No one has ever seen Mildred sporting her jauntily placed Smiting Hat and lived.
Mildred Middens, sixty three year old spinster stands in the churchyard, finished for this week bellowing out her favourite hymns (they’re all her favourite) with unnerving gusto. She is shaking hands, exchanging pleasantries and magnanimously complimenting inferior hats. Her somehow unsettling smile (even to those around her who have no knowledge of the naked, emaciated man chained to the cast iron radiator in her basement), fixed like that of a professional ballroom dancer to her startlingly bony face.

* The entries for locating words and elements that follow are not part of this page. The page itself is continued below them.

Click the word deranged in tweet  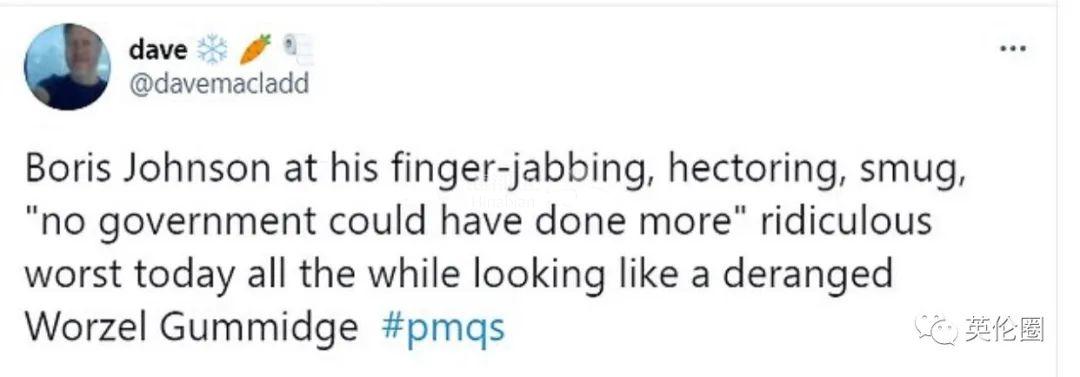pyautogui.click(x=807, y=276)
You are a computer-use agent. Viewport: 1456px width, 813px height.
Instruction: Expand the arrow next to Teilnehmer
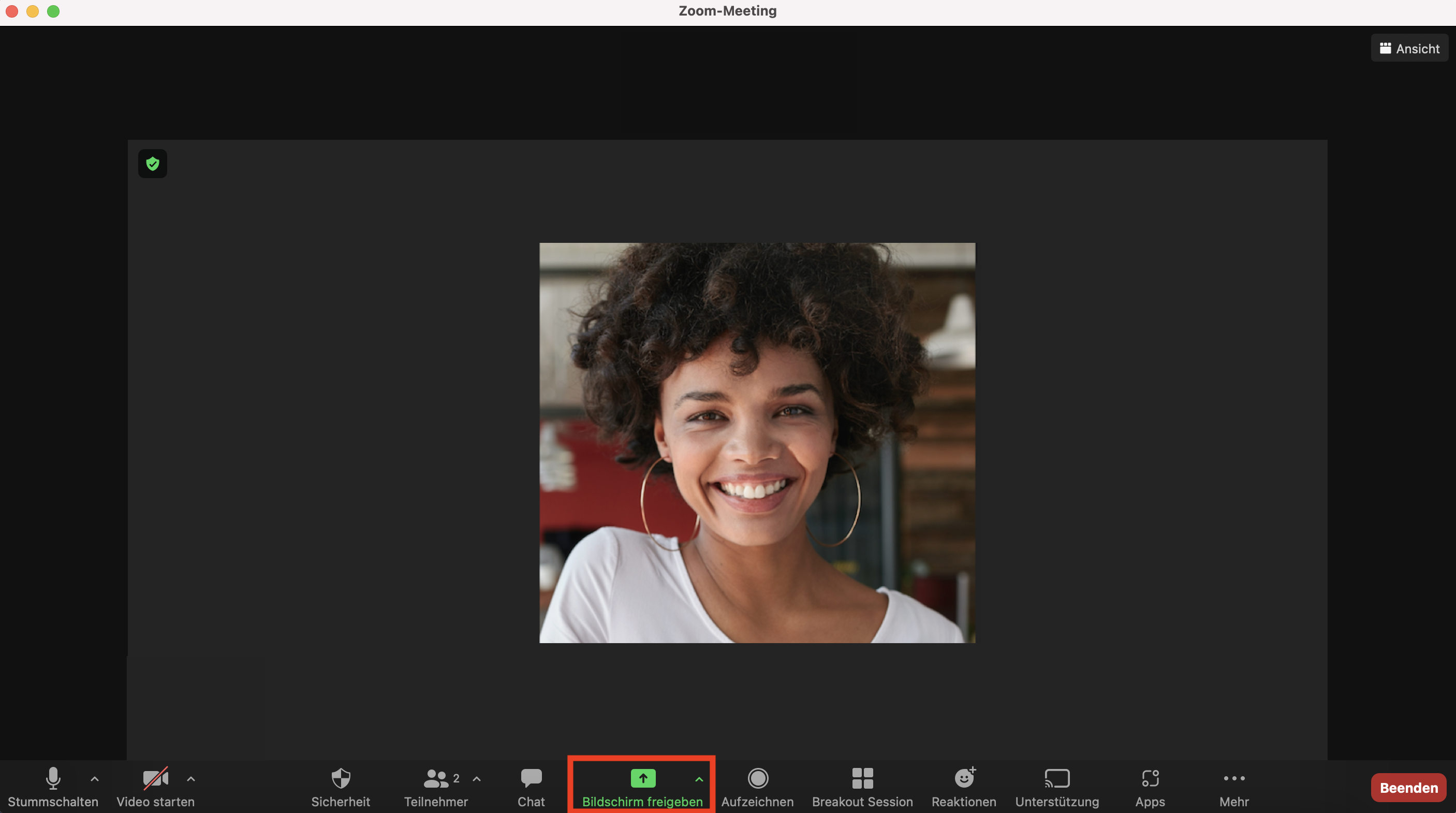tap(477, 778)
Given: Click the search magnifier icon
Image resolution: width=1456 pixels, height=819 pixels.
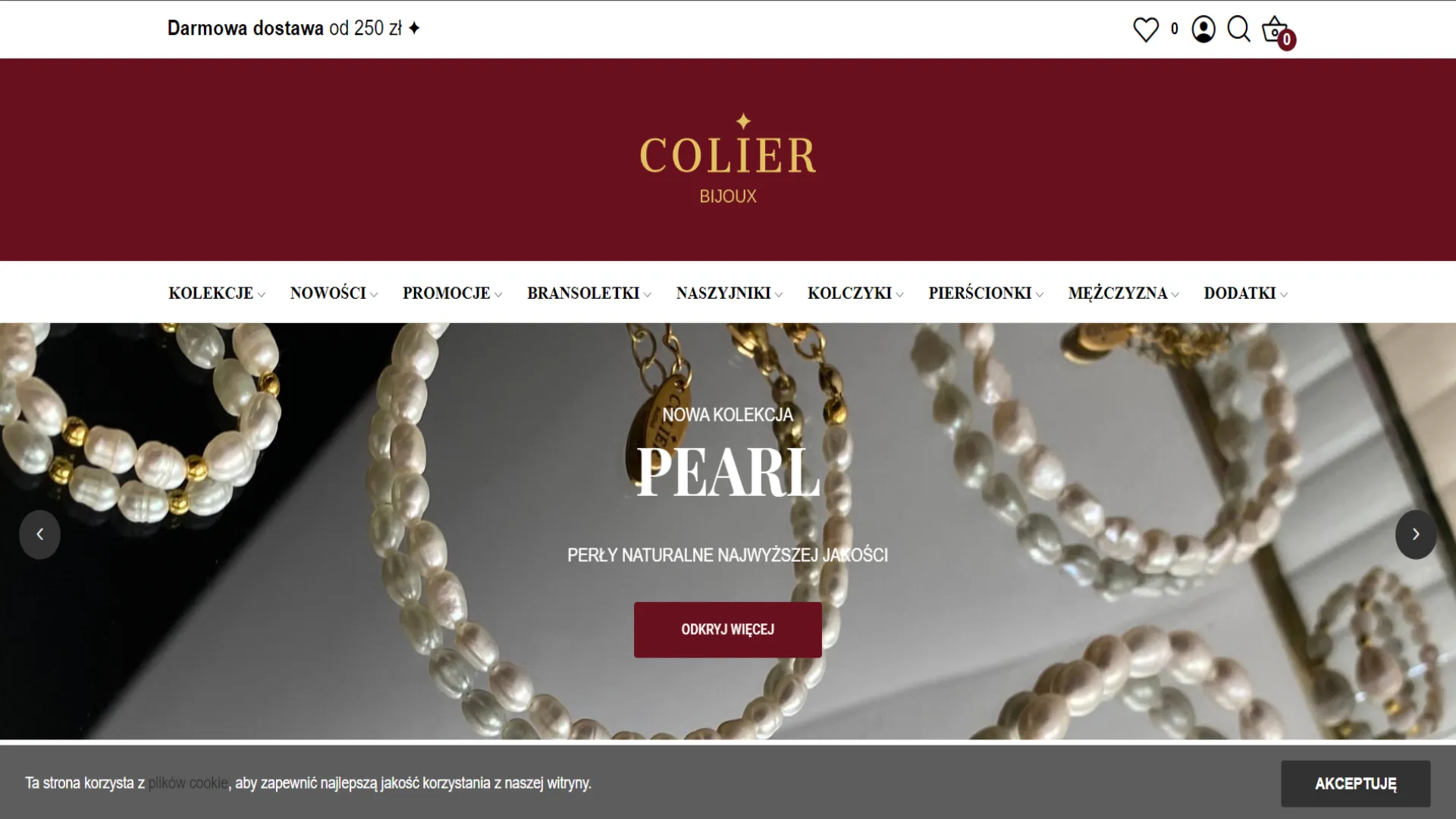Looking at the screenshot, I should point(1238,30).
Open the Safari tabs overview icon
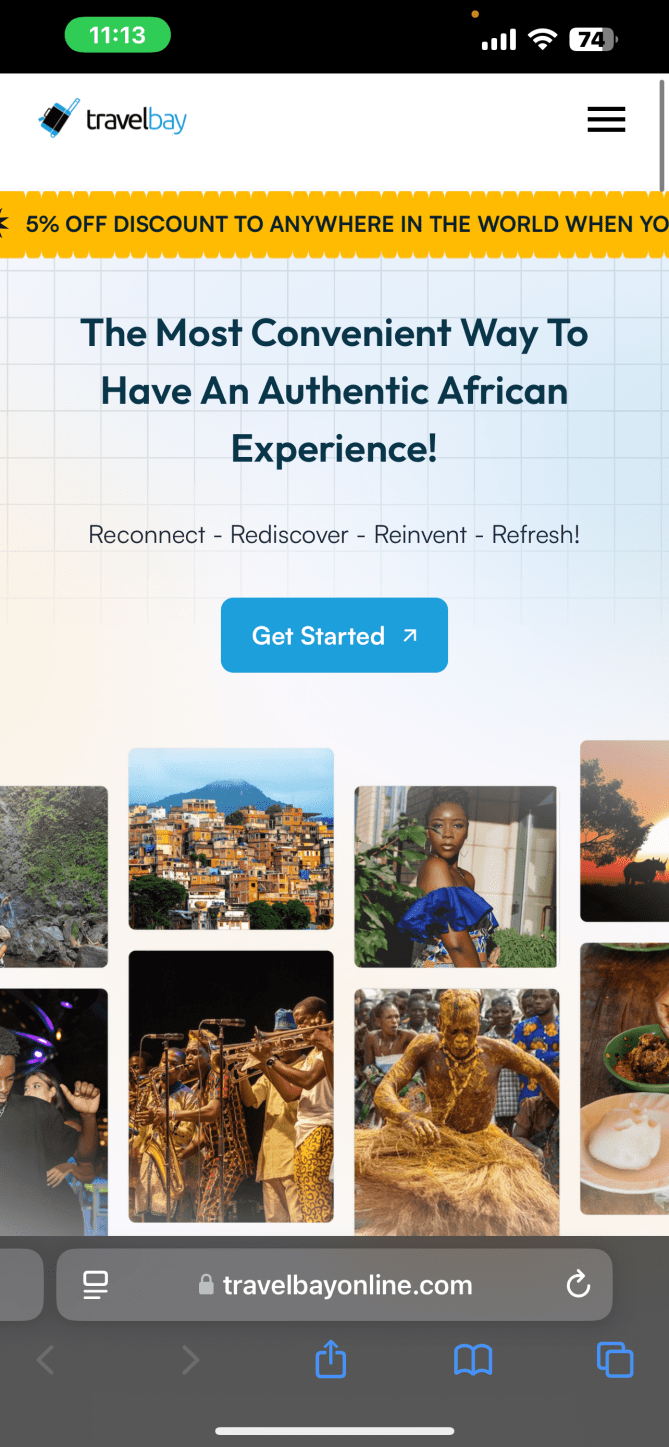The height and width of the screenshot is (1447, 669). click(x=615, y=1360)
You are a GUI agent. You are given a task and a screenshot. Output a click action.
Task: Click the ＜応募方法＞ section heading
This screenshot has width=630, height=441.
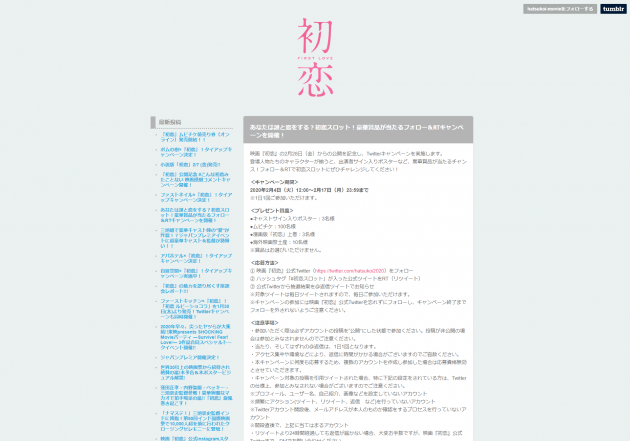pos(266,263)
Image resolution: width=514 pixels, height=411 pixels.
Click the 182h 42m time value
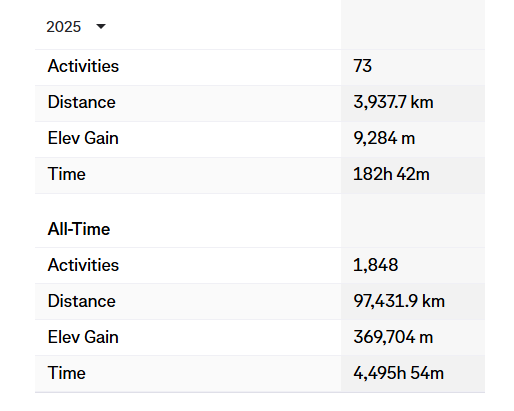pyautogui.click(x=391, y=174)
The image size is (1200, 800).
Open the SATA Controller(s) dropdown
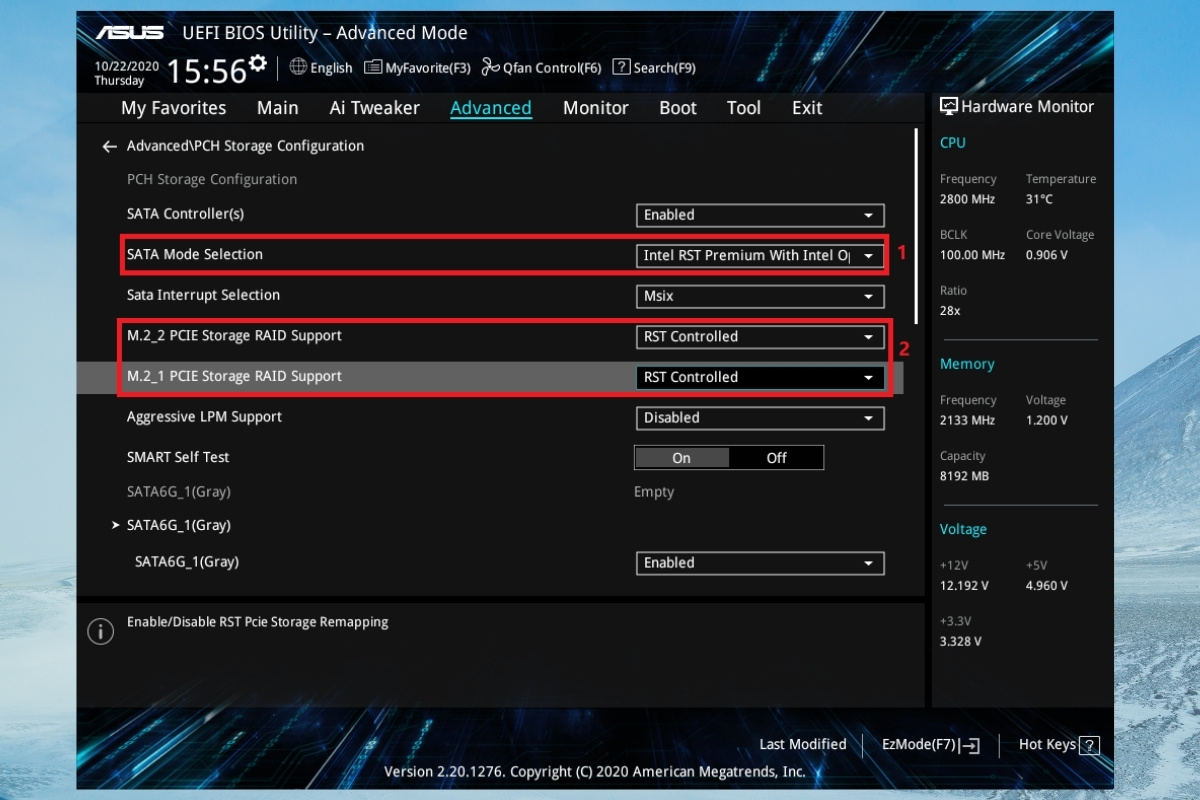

Every sentence she utters is punctuated with a shrill laugh, an inappropriate ejaculation of someone desperate to be liked, to fit in.
As she compliments the Reverend on his sermon, she feels a shameful dampness spreading in her sensible Marks and Spencer panties, as in a dark corner of her convoluted mind she idly plays out various scenarios for the coming afternoon.
She completes her farewells, and leaving her God fearing friends at the church doors, heads down the cobbled path that winds through the carefully tended graveyard. In the company of the dead she is at ease and with no one but the tight lipped deceased to witness it, her rictus smile momentarily drops. She tries not to walk too quickly, too eagerly, always ready to replace the automatic smile (which never involves itself with her gimlet eyes), give a cheery wave and a jolly chuckle at a moment’s notice.
Despite herself, her desire to savour this time, to enjoy the crisp autumnal air, make it last as long as possible (this for her, the delicious anticipation, is a scintillating pleasure all its own), she begins to quicken her step.